On Thursday, the Food and Drug Administration’s independent advisory panel recommended replacing the original Covid vaccines from Pfizer and Moderna used for the first two doses of immunizations in the United States with new bivalent Omicron shots.
If the FDA accepts the advisers’ recommendations, the United States could phase out a corporate vaccine developed in 2020 against the original strain of Covid that originated in Wuhan, China.
Instead, pharmaceutical company bivalent Omicron shots targeting the Omicron BA.5 subvariant and the original strain will be used for the entire vaccination series.
Currently, Pfizer and Moderna’s Omicron shots are only licensed as boosters, but the first two doses are still older shots based on the original Covid strain.
Twenty-one members of the FDA panel unanimously supported the proposal and agreed to simplify the Covid vaccination program in the United States.
“This is absolutely right for the program. It makes things easier,” said Dr. Melinda Wharton, senior official with the National Center for Immunization and Respiratory Diseases, a division of the Centers for Disease Control and Prevention.
The proposed changes will only affect people who have not yet received the first two vaccination series. If the FDA accepts the panel’s non-binding recommendations, no timeline was provided as to when this switch would take place.
The recommendation to adopt a single formulation for all doses comes as the FDA seeks to streamline Covid vaccination to make the system easier to understand for the general public and healthcare professionals.
Dr. Peter Marks, who heads the FDA’s Vaccines Division, said:
The FDA is proposing moving to a system similar to how the FDA updates and rolls out flu shots each year. Officials plan to select Covid vaccine formulations in June to target variants expected to predominate in the fall and winter. Its formulations are used by all manufacturers in all dosages.
Under the proposal, most people who have been exposed to the Covid spike protein twice through vaccination or infection will only receive one Covid vaccination in the next year. People with HIV may need two doses because their immune response is not as strong.

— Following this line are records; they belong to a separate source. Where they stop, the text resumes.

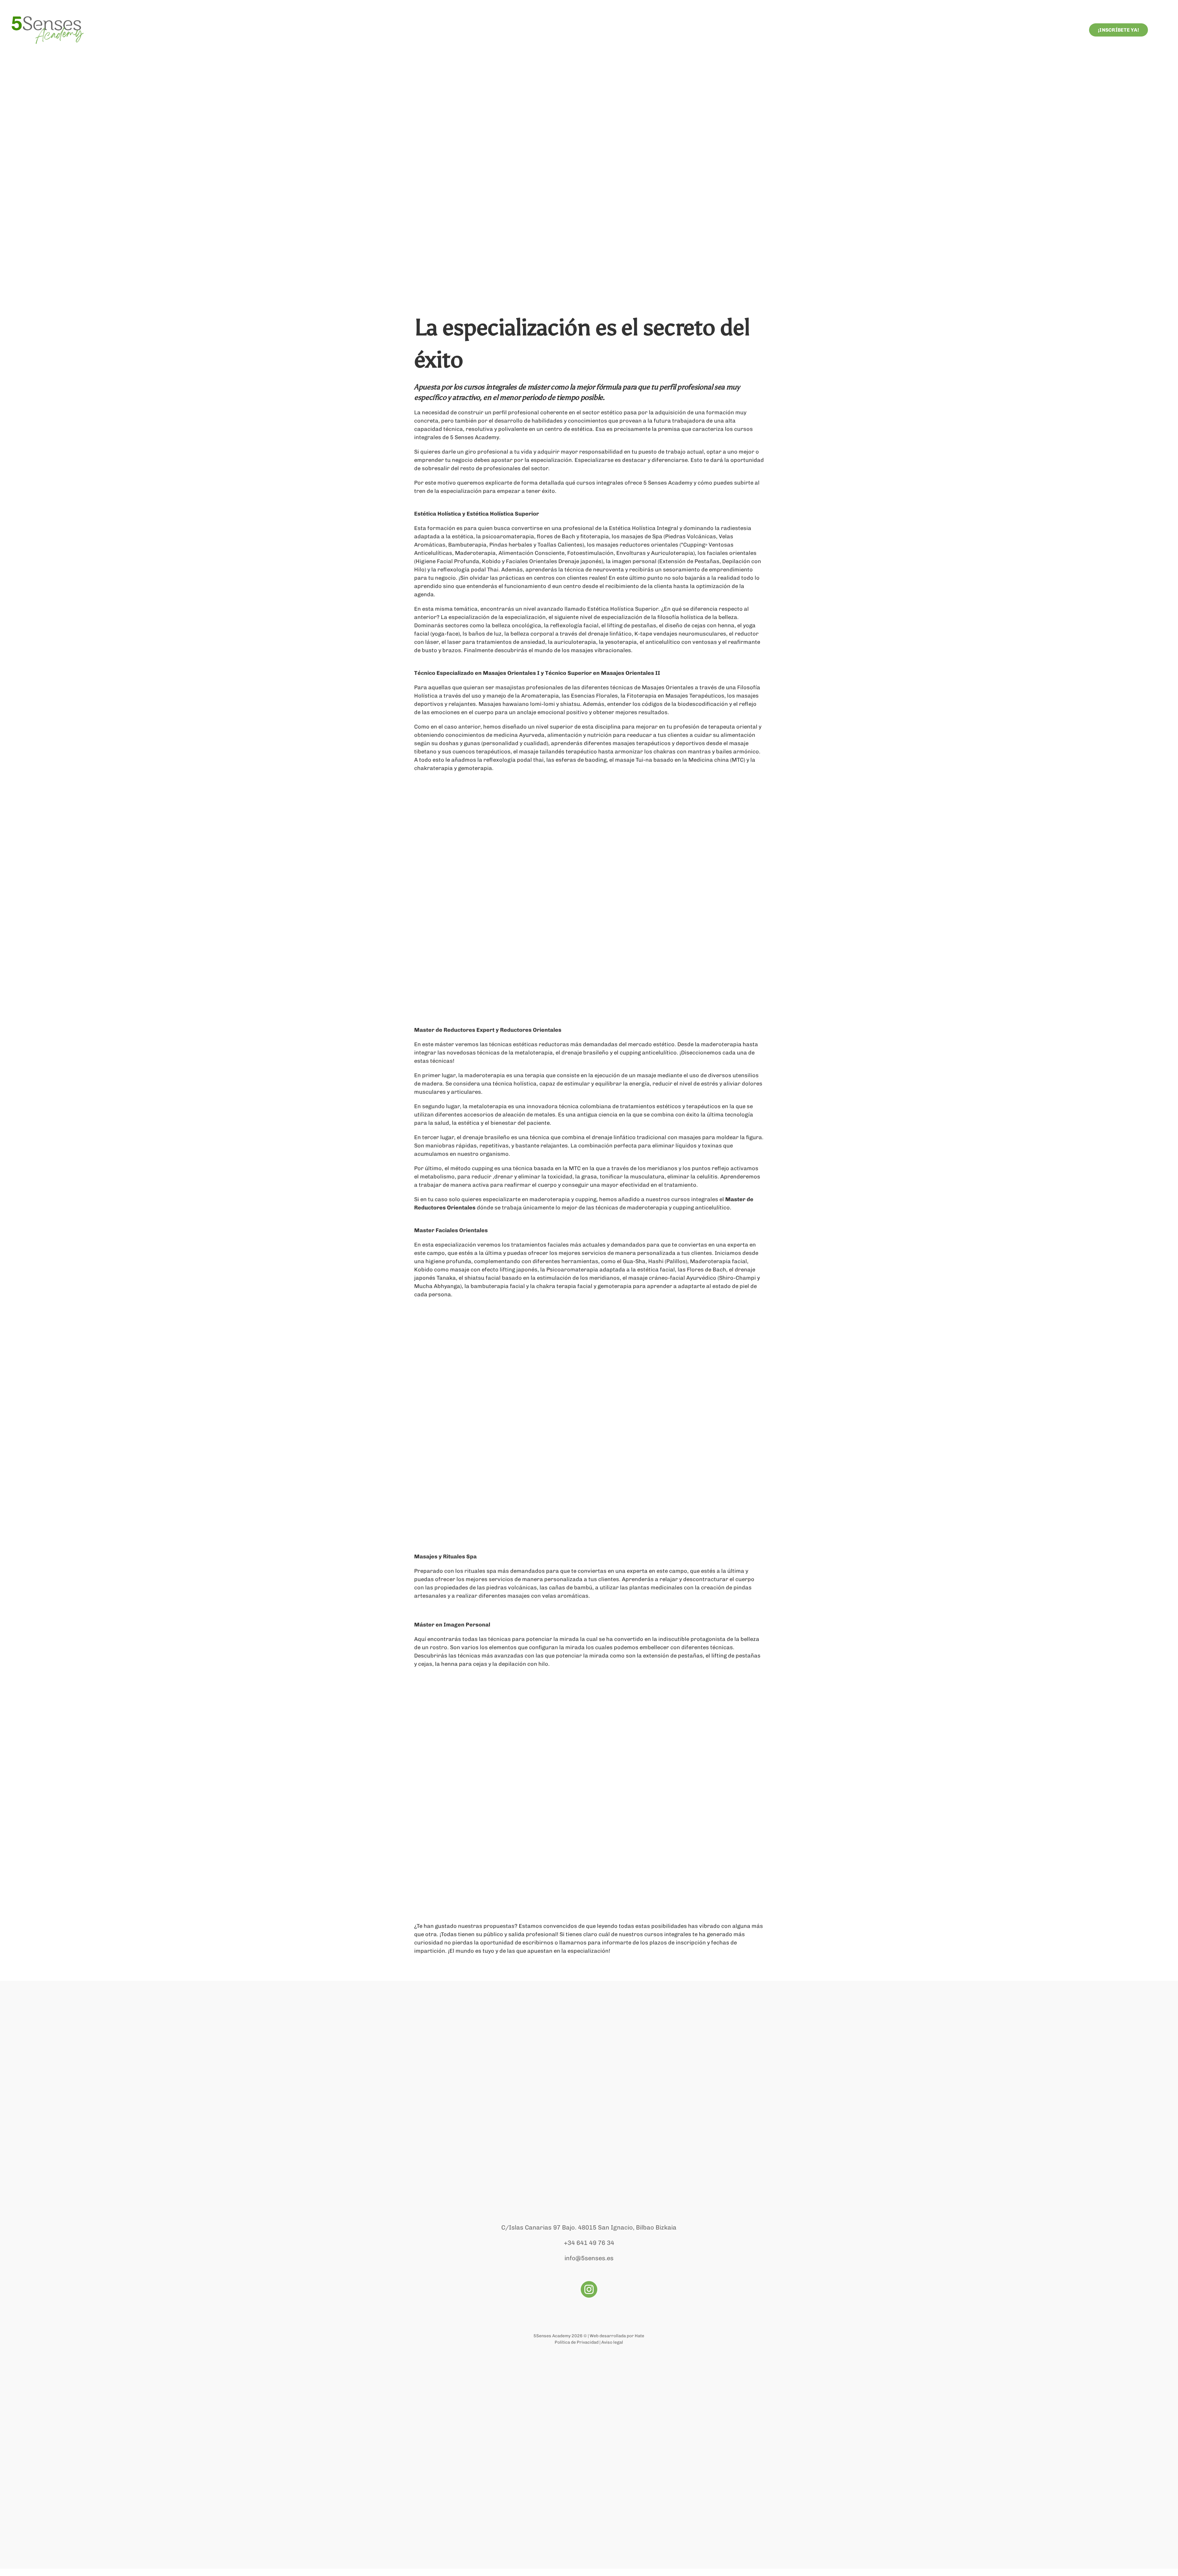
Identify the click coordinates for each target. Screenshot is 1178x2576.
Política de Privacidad (577, 2342)
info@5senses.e (587, 2258)
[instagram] (589, 2289)
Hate (639, 2335)
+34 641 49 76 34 (589, 2242)
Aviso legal (612, 2342)
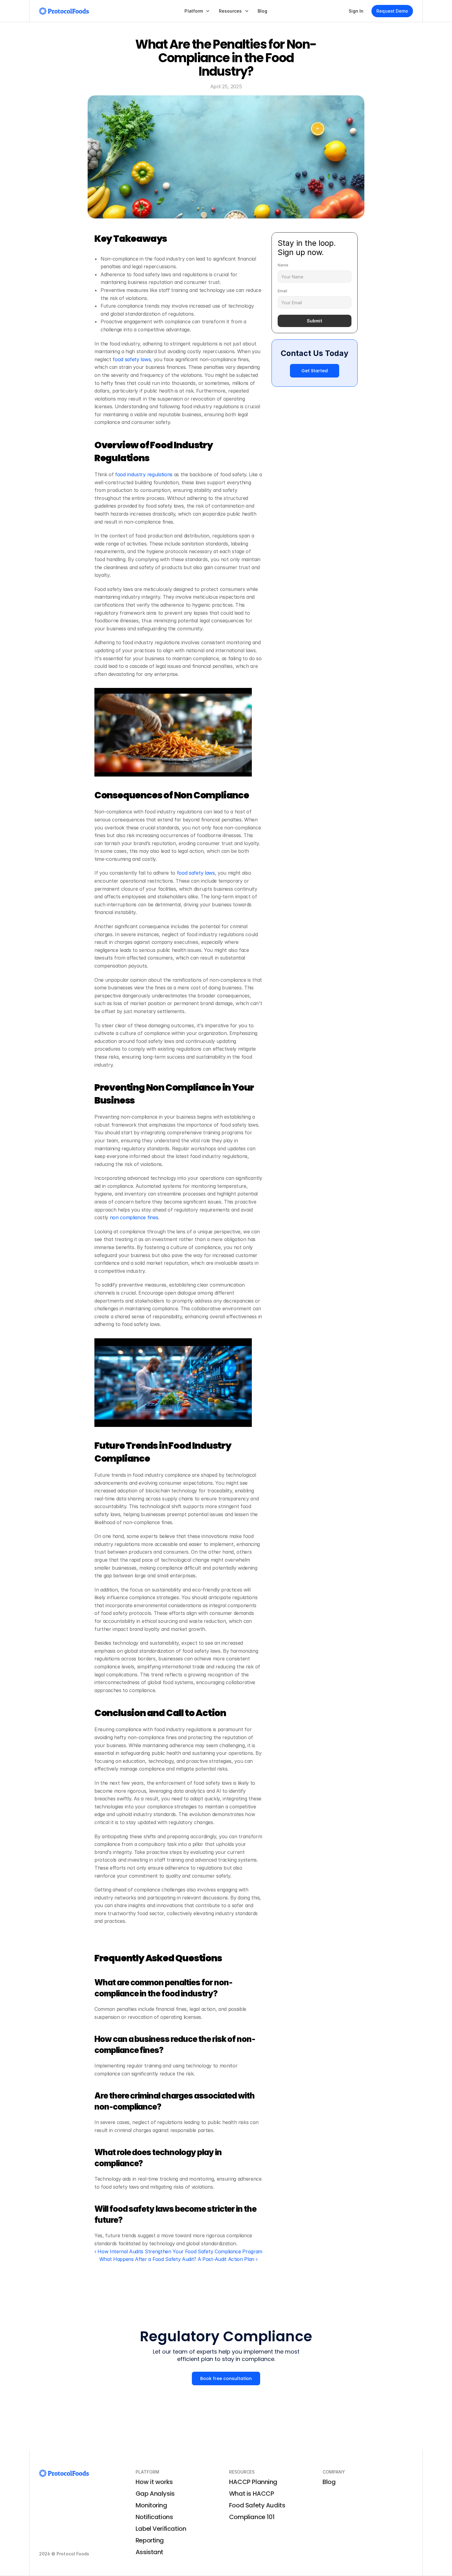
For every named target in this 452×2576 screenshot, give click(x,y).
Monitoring (151, 2505)
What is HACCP (251, 2493)
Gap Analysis (155, 2493)
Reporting (150, 2540)
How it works (154, 2482)
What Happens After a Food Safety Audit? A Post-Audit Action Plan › (178, 2259)
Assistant (149, 2552)
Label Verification (161, 2528)
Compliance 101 (252, 2517)
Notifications (154, 2517)
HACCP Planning (253, 2482)
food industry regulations (142, 474)
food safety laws (131, 359)
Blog (329, 2482)
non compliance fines (133, 1217)
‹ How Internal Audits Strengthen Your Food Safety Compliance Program (178, 2251)
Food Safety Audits (257, 2505)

The goal, Marks said, is to roll out the latest Covid and flu vaccines simultaneously in the fall so people can easily get vaccinated in one visit. But it could reduce the burden on hospitals as they face simultaneous outbreaks of Covid, influenza and respiratory syncytial virus, he said.
“The advantage of this is that if we can see the flu vaccine and the Covid-19 vaccine done in the same visit, more people will be vaccinated and protected, reducing the amount of disease we see. It’s about facilitating vaccination programs that could lead to more,” Marks told committee members.
But panel member Dr. Cody Meissner, a pediatrician at Geisel College of Medicine, said it was too early to say whether annual Covid vaccinations were necessary.
Panel member Dr. Paul Offitt, a vaccine expert at Children’s Hospital of Philadelphia, said influenza and Covid differ in important ways when it comes to vaccination.
If the flu vaccine doesn’t match the dominant variant, Offitt said, it doesn’t provide adequate protection.
“I think we need to define what we want from this vaccine,” said Offitt, who has repeatedly emphasized preventing severe illness, not mild illness.